Zacznę od tego najbardziej popularnego:
Skoro jesteś osoba duchową i świadomą, oznacza to, że jesteś dobra-y.
A to oznacza, że musisz pomagać zawsze i wszystkim, także za darmo.
Rozmontujmy ten software, który składa się z dwóch silnych przekonań, bazujących na definicji „dobroci”.
Zacznijmy zatem od niej.
Co to znaczy być dobrym i w porządku
Pojęcie „dobroci”, definicja „bycia dobrym”, „bycia w porządku” obrośnięte są w matriksie energetycznymi pasożytami, które manipulują je w dowolny, negatywny sposób, kiedy tylko zachodzi cień szansy podpięcia się pod kogoś i wyssania zeń energii.

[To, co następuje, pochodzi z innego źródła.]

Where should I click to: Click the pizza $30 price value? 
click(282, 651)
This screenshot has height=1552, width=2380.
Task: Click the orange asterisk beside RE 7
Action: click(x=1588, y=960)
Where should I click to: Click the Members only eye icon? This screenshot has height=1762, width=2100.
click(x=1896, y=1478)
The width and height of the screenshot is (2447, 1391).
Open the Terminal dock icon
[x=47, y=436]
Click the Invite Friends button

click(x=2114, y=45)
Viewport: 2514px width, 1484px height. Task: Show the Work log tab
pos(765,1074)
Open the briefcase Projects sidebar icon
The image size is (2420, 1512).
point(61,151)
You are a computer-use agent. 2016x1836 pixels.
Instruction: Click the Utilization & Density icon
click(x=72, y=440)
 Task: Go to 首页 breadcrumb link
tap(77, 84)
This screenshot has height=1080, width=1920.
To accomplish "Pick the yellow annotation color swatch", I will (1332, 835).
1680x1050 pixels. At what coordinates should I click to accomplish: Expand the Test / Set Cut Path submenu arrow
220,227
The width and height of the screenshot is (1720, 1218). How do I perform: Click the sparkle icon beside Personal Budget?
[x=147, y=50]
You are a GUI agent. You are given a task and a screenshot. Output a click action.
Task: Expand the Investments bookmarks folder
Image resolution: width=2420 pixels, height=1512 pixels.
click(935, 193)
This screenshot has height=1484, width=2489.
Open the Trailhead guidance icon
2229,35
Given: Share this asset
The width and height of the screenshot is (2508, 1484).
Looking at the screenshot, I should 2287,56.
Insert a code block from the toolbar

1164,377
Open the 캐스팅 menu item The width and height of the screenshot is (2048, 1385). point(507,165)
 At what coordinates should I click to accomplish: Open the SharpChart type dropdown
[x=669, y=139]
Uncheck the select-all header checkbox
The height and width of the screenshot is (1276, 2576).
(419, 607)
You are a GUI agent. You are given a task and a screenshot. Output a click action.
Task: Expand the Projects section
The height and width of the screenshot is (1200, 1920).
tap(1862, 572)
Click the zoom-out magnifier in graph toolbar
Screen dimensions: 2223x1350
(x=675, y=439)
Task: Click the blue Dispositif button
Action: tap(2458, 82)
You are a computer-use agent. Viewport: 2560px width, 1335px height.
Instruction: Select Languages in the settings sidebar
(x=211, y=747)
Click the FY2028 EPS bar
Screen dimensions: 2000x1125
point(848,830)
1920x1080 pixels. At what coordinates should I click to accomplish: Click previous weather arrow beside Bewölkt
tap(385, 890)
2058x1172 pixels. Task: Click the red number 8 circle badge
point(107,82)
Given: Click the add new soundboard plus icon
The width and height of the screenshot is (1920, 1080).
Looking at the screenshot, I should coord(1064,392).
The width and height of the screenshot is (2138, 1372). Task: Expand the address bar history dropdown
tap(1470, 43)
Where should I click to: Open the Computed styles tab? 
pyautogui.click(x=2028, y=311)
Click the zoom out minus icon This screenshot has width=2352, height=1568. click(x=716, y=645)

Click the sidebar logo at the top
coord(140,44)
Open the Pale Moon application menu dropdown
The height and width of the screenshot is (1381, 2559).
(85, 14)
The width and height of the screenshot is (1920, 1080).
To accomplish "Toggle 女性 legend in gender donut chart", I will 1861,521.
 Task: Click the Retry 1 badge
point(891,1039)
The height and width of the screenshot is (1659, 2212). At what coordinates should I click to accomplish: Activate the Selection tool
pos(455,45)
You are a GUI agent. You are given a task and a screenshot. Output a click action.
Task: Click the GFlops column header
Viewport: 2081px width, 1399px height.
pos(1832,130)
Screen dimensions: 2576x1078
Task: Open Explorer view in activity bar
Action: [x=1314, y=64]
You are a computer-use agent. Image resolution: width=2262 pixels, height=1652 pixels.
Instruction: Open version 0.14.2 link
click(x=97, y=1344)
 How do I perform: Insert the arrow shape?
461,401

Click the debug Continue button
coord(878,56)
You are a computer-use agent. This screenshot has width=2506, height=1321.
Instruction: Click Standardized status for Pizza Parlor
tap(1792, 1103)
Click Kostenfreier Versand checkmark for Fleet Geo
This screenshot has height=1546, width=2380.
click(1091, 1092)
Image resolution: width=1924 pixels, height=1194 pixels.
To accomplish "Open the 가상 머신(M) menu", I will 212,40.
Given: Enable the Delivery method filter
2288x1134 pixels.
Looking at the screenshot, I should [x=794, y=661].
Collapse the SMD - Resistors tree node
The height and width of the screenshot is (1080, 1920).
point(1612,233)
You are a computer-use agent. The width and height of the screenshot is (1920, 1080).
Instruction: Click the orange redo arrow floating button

Moja definicja bycia „dobrym” (jeżeli już muszę rozpatrywać tę jakże subiektywną kwestię), czy „bycia w porządku” to głębokie poczucie bycia we własnym rdzeniu, bycia w zgodzie ze swoim sercem, bycia w zgodzie ze sobą samym.
Nawet jeśli trójwymiar skrzeczy Ci nad głową, że jest dokładnie odwrotnie. Że jesteś egoistycznym szubrawcem, który powinien robić to, co mówią, oczekują i żądają inni.
[Chociaż tak się akurat składa, że gdy jesteś w swoim sercu – czyli swoim rdzeniu, trójwymiar odzywa się mało, albo w ogóle. Gdyż czuje, że nie jest dla Ciebie żadnym partnerem do zabawy w kradzież energii. Godność i integralność działają na tutaj jak najskuteczniejszy odstraszacz.]
Więcej na ten temat znajdziesz tu: 15 Cech Wspaniałych Ludzi Nowej Ery
Ale wróćmy do negatywnych przekonań, związanych z zarabianiem pieniędzy przez osoby rozwijające się duchowo.
Występują one dość powszechnie, choć na co dzień nie zdajemy sobie z nich sprawy.
Nie wszystkich stać na bułeczki z foodtrucka. Czy powinny zostać im rozdane za darmo? A może tylko wybranym osobom? Jeśli tak, to którym? I dlaczego?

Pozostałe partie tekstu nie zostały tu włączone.